Rue des Beaux-Arts n°70 – Janvier/Février/Mars 2020
Mais pourquoi Wilde s’est-il arrêté sur ce thème biblique ? D’autres
auteurs dramatiques avaient-ils écrit en son siècle des pièces en
relation avec la Bible ? On peut citer Byron avec son « Caïn » (1821) ou
« La Samaritaine », d’Edmond Rostand (1897), mais finalement, il ne
semble pas que ce fut un thème particulièrement prisé au théâtre
(contrairement à l’opéra qui y recourut plus souvent). On sait en outre,
qu’en Angleterre, il était interdit de montrer sur scène des personnages
bibliques, raison officielle pour laquelle la Salomé de Wilde fut
finalement interdite. On peut bien présumer qu’il ne l’ignorait pas
puisqu’il fit remarquer que « Samson et Dalila » de Saint-Saêns et
l’« Hérodiade » de Massenet étaient aussi interdits.
Quelle mouche a donc piqué Oscar Wilde pour se lancer dans cette
aventure ? Si on regarde son parcours littéraire jusqu’à la date où il
entreprit d’écrire Salomé, on trouve des poèmes, des contes, des
nouvelles, deux pièces de théâtre imparfaites (« Véra ou les Nihilistes »

### [Extraits de données]
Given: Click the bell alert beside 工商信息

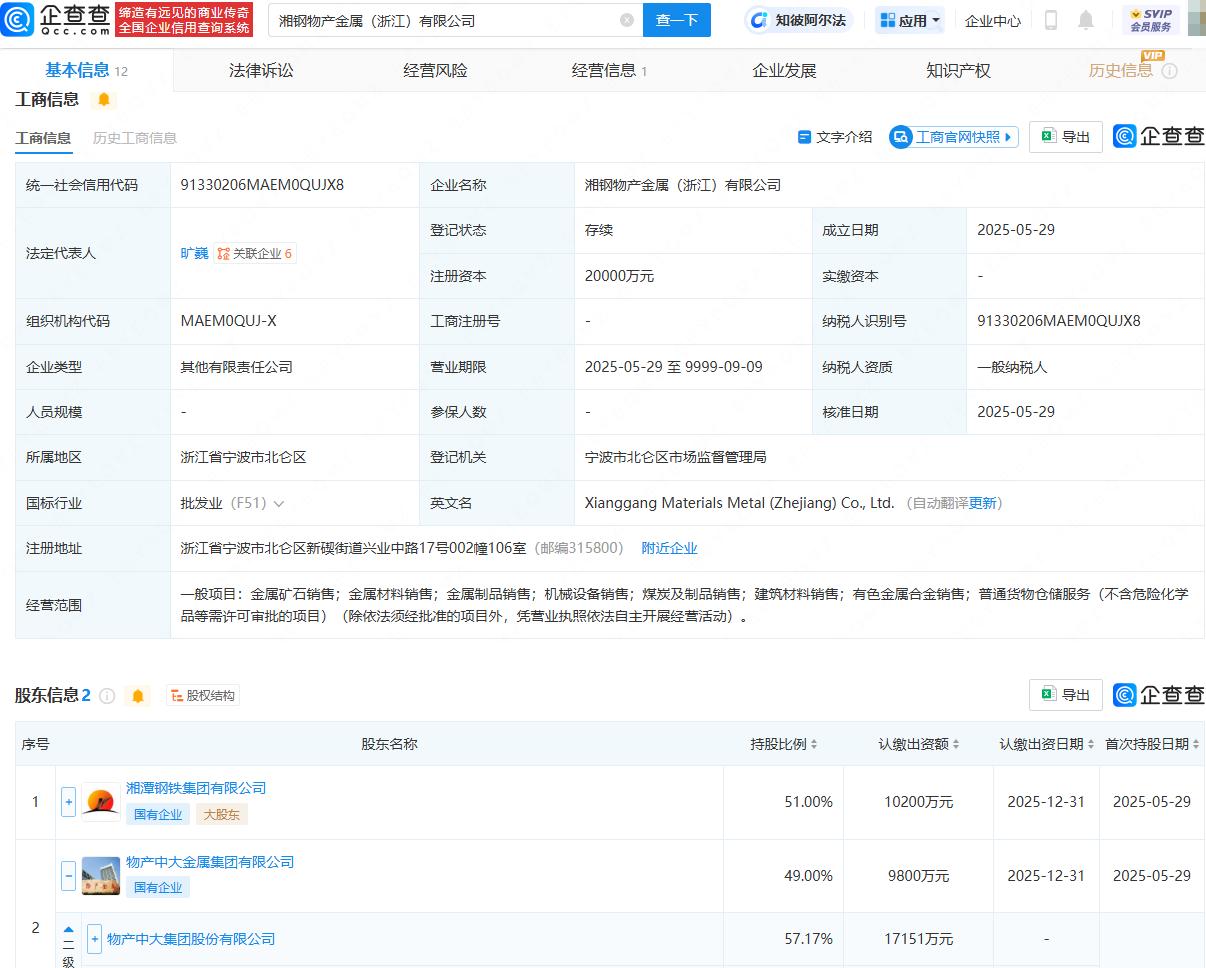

* * *

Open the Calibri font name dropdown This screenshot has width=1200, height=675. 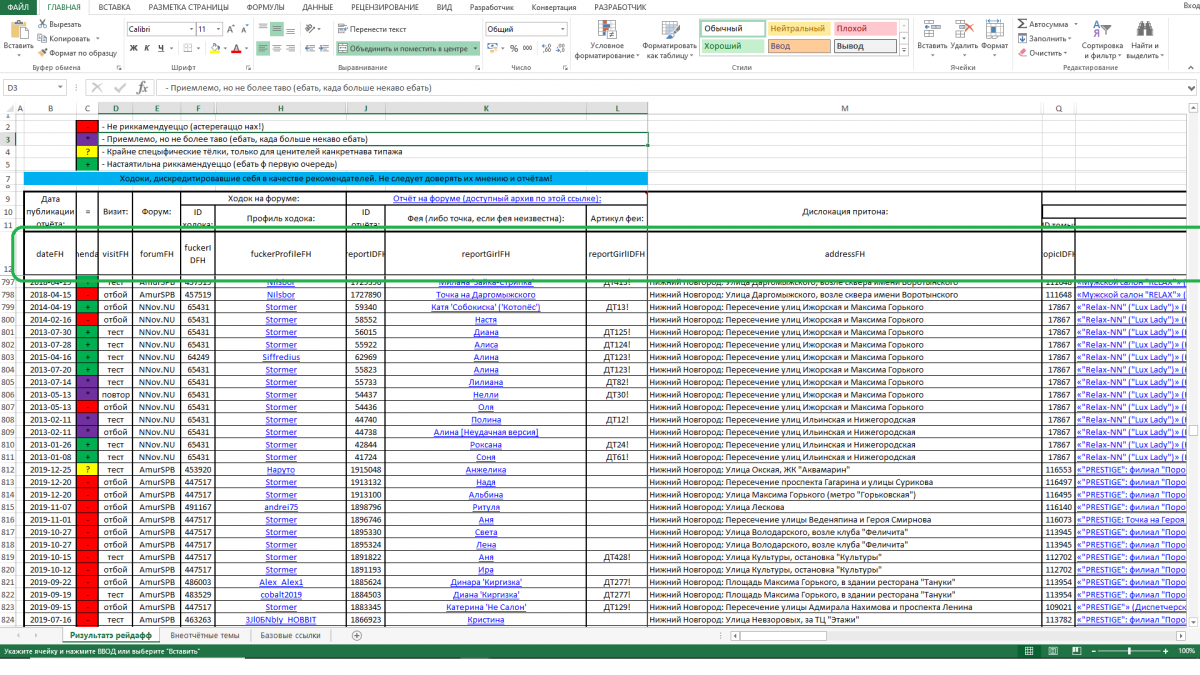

### [Consignes]
1. Dans le passage choisi sur la Salomé de Wilde, relevez tous les auteurs et compositeurs cités par leur nom.
2. Rédigez la suite du passage sur la Salomé de Wilde à partir de l'endroit où il s'interrompt.

### [Résultats attendus]
1. Oscar Wilde, Byron, Edmond Rostand, Saint-Saêns, Massenet

2.
et « La Duchesse de Padoue ») et un roman brillant (« Le Portrait de
Dorian Gray »), mais rien qui ressemblât de près ou de loin à Salomé.
Si on observe son parcours après Salomé, le mystère s’obscurcit
encore. Ses quatre pièces de mœurs, qui allaient faire de lui le
dramaturge le plus célèbre de Londres, ne semblent tout bonnement
pas écrites par le même auteur, et les thèmes qu’il y traite n’ont rien de
commun avec sa pièce française.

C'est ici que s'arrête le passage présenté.